Payments could begin rolling out as early as this spring, but there are a few things that need to happen first, said Courtney Chatterson, program manager for the Long Beach Recovery Act, a plan backed by federal and state recovery funds to pay for economic and public health initiatives like this one for Long Beach residents impacted by the pandemic.

The next step, according to Chatterson, is to go through the applications and request secondary documentation from certain applicants to verify their eligibility.

After that, 250 families will be chosen to receive the funds, and they will each talk to a financial counselor to guarantee that no participant’s access to local, county, state or federal public benefits is impacted by their participation in the Long Beach Pledge. Then, each household will get to choose whether they want to receive their monthly payments through direct deposit, Venmo, PayPal or in a prepaid card.

The 90813 ZIP code was chosen because it saw the highest need based on poverty rates and impacts of the COVID-19 pandemic. The majority of the ZIP code’s 58,380 residents are Latino and renters, and about half live below 150% of the poverty level, according to the Long Beach Pledge website.

Along with receiving $500 a month for a year, families that are chosen will also receive tools to help them succeed like free child care, transportation support, workforce training and support for digital inclusion like cell phones and internet connection.

The city partnered with the nonprofit organization Fund for Guaranteed Income (F4GI) to help facilitate the program, build a platform to administer payments and connect participants to supportive services.

F4GI recently launched a similar guaranteed income program in Compton, which provided 800 families with payments between $300 and $600 every month for two years, no strings attached.

Throughout the year, a team of researchers will track the impact of the Long Beach program on the livelihood of participating families and in the end, the data will be collected and presented to the Long Beach City Council.

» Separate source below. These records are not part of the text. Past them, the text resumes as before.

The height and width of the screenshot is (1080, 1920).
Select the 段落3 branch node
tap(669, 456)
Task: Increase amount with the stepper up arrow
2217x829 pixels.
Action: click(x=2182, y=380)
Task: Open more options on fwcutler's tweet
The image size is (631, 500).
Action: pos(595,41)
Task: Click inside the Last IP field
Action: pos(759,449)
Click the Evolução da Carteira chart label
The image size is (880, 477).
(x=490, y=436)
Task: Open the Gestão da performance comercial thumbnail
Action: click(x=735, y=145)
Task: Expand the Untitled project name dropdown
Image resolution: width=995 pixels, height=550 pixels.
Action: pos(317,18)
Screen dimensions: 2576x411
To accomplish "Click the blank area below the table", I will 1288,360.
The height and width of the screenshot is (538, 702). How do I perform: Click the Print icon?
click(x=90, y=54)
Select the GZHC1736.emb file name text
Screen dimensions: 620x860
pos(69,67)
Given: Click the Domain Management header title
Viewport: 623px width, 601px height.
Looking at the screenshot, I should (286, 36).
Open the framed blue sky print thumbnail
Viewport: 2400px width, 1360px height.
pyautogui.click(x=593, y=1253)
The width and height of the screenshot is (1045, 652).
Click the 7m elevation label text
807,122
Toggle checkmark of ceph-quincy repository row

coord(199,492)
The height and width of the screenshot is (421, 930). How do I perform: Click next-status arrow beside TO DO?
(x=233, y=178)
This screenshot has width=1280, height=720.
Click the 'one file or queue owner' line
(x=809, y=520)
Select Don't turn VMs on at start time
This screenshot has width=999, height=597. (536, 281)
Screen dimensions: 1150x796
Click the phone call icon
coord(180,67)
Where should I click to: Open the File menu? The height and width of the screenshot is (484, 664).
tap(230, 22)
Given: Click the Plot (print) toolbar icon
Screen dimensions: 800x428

In a similar program in Stockton in 2019, 125 people received $500 per month for two years and were able to pay off debt, get full-time jobs and reported lower rates of anxiety and depression, according to a study within the first year of the program. The Stockton program found that individuals were spending their money on food, clothes, utilities and auto costs; less than 1% was spent on alcohol or tobacco.

The hope is that the success of the Long Beach Pledge will help inform the design of future guaranteed income policies at the local, state and federal level, according to the Long Beach Pledge website.